There, on the side of the bus, is a picture of Spider-Man in the exact moment he smacked into the building after finding out about Liberty's webcams. Written across the perfectly timed photo are the words, “Tired of hitting that mid-afternoon slump?” It's for a protein bar or some kind of energy drink, Peter thinks, but Happy has already sped too far past it for him to process that part.

“This sucks,” he says, sliding down in the backseat. “Don't they have to, like, get my permission or something to use my picture?”

“Yeah,” says Happy, eyeing him in the rearview. “Or they just have to talk to someone with enough money to make them forget that part.”

Peter purses his lips. “Mr.
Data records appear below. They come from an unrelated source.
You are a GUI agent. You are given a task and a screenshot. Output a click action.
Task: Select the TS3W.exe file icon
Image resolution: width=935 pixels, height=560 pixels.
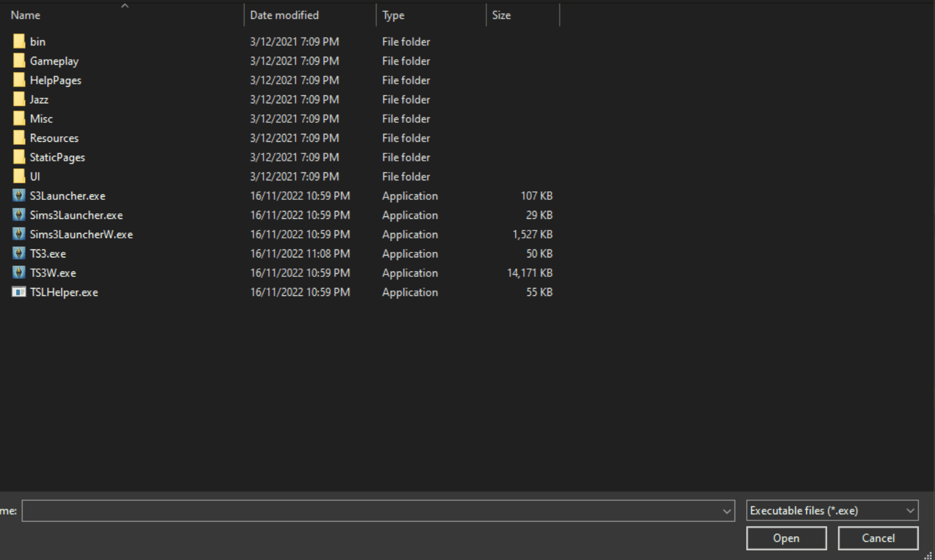19,273
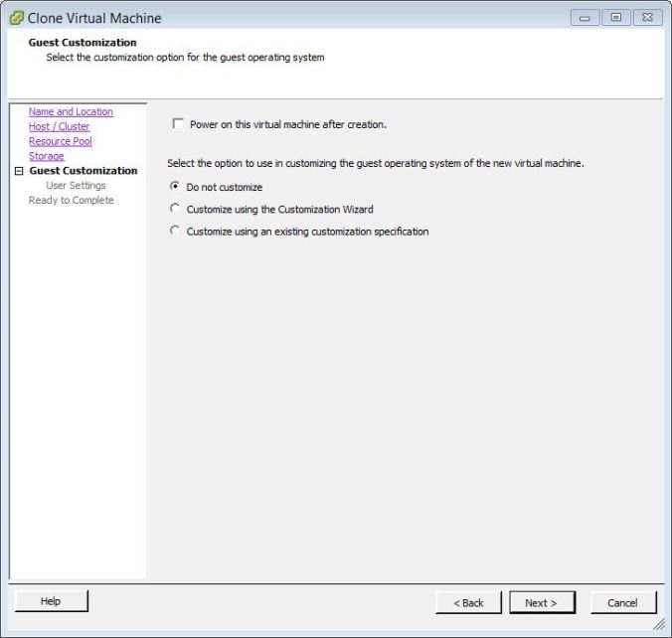
Task: Open the Host / Cluster step
Action: click(59, 127)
Stark?”

“Mr. Stark,” Happy says.

Peter shakes his head and slides further down the seat.

\- - -

Ned won't stop laughing.

“It's not funny,” Peter says, but Ned opens the image on his screen and dissolves again into hysterics. Peter snatches his phone away. “Come on, man. I'm trying to get people to think of Spider-Man as a real hero. They're just gonna see me as a joke.”

“At least they'll see you?” Ned offers.

“Not exactly what I had in mind.” Peter closes his locker. He hands Ned his phone back.

“You have to admit it's kind of funny,” Ned says.

“I'm gonna unfriend you.”

“You wouldn't!”

They have art after lunch. In the back of the room pinned to the corkboard are drawings of Iron Man that Mr. Flannigan had everyone make on the first day back. “I want you to draw something that inspires you,” he said. “Draw something from the heart.” Peter and MJ were the only ones who drew something else.

Today, Mr. Flannigan is at his desk, talking to a blond-haired boy Peter doesn't recognize.

“Who's that?” he asks Ned.

Ned glances up from his phone where he'd editing Spider-Man into memes. “Uh, Jonathan something. I don't know his last name.”

“Did he get blipped with us?”

“Nah, they're just trying to make room in Ms. Wittiker's class so they're moving all the normal students around.”

_Normal_. Peter frowns at his choice of descriptors, but Ned is right. They stopped being normal the moment they blipped back – in the middle of the gym, in the middle of the street, in the middle of lives that moved on without them.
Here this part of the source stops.